For centuries there were illnesses considered to be common childhood diseases, measles, chickenpox, whooping cough and mumps. For many youngsters, contracting these diseases simply meant a week or two in bed followed by recovering and subsequent immunity. But not all were so lucky, and even those who made a textbook recovery will tell you that none of these diseases were any fun at all. A woman who is old enough to have had all of these except mumps commented, “I was twelve when I got measles. My head hurt, I was nauseous, I was hot and cold all over and I itched unbearably. It was a relief when I finally broke out. Chickenpox I had with my children, the oldest brought it home from school. We got off lightly but having had chickenpox leaves you open to the possibility of hives later in life. I think the worst, however, was whooping cough. I was seven when I caught it, and it lasted all winter long. There are medicines for it now, but not back then. The name comes from the distinctive sound made from the coughing that goes with the disease, a deep, raw “whoop” that feels as if your lungs would tear right out of your body. You whoop until you throw up. Too much heat, you whoop. Too much cold, you whoop. I learned to read silently because talking, even in a whisper, would start the fatal tickle in the back of my throat.” Sound like fun? No so much, I think.


Those flu shots? Well, let’s take a look at those. In 1918 the “Spanish flu” was responsible for at least 50 million deaths worldwide, and about 675,000 deaths in the United States. It is estimated that at least 1/3 of the world’s population was infected. The young were the hardest hit. It wasn’t smallpox, but it certainly took its toll.

Are Immunizations 100% effective?

Sadly, they are not. People who are exposed to those infamous “childhood” diseases, to unsanitary living conditions, or to unclean water can still get sick. The vaccines do mitigate the effects, and better understanding of the diseases and their causes make providing relief easier.

Tuberculosis is one of the diseases that has not responded well to vaccines. HIV, the precursor to AIDS, has no vaccine, although efforts have been made to develop one. Modern medicine can do a lot of things that could not be done in the past, but it doesn’t have the answer for everything.


Are There Side Effects from Immunizations?

The sobering answer is that there can be side effects. As a general rule, these are limited to a little bit of soreness at the injection site, and maybe a little fever or malaise for a day or two after receiving it. Different kinds of immunizations can have different effects. With very rare exceptions, the reaction to the vaccine is far milder than even the mildest form of the disease. However, because there is always the chance that an individual might have an unusual reaction, recipients are always cautioned to call the doctor or health official if they are feeling ill afterward.

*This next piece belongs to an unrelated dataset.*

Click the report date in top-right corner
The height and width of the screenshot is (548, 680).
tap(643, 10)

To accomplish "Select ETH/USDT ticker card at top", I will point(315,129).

Can Vaccines Cause Autism?

No. This question has been thoroughly researched and completely debunked. Without going into it deeply, it was based on some very questionable “facts”. Researchers were unable to find any connection between getting vaccines and developing autism.

Should Your Baby Have the Accepted Course of Immunizations?

The writers and publishers of this article are not medically qualified to answer that question. But our feeling is that yes, you should take the advice of your doctor, and follow his or her recommendations for immunizations. If you’ve ever coughed until it felt as if your lungs were turning inside out, if you’ve ever mittened the hands of an unhappy baby who is covered with chicken pox scabs, if you’ve walked the floor with a feverish toddler and wondered whether it is emergency room time or if you and your baby can wait until the doctor’s office opens in the morning, then you will want those immunizations. They aren’t perfect, but they could give your baby that necessary edge for good health.

Immunizations Are a Part of Your Well-Baby Regimen

Unless you or members of your family are prone to some unusual condition, immunizations should be part of your well-baby doctor visits. Your pediatrician will advise you as to any reactions that might require bringing your baby back for another visit. In today’s world where babies are often in daycare situations from infancy, vaccines help boost your little one’s immunity to the germs that kids seem to love to share.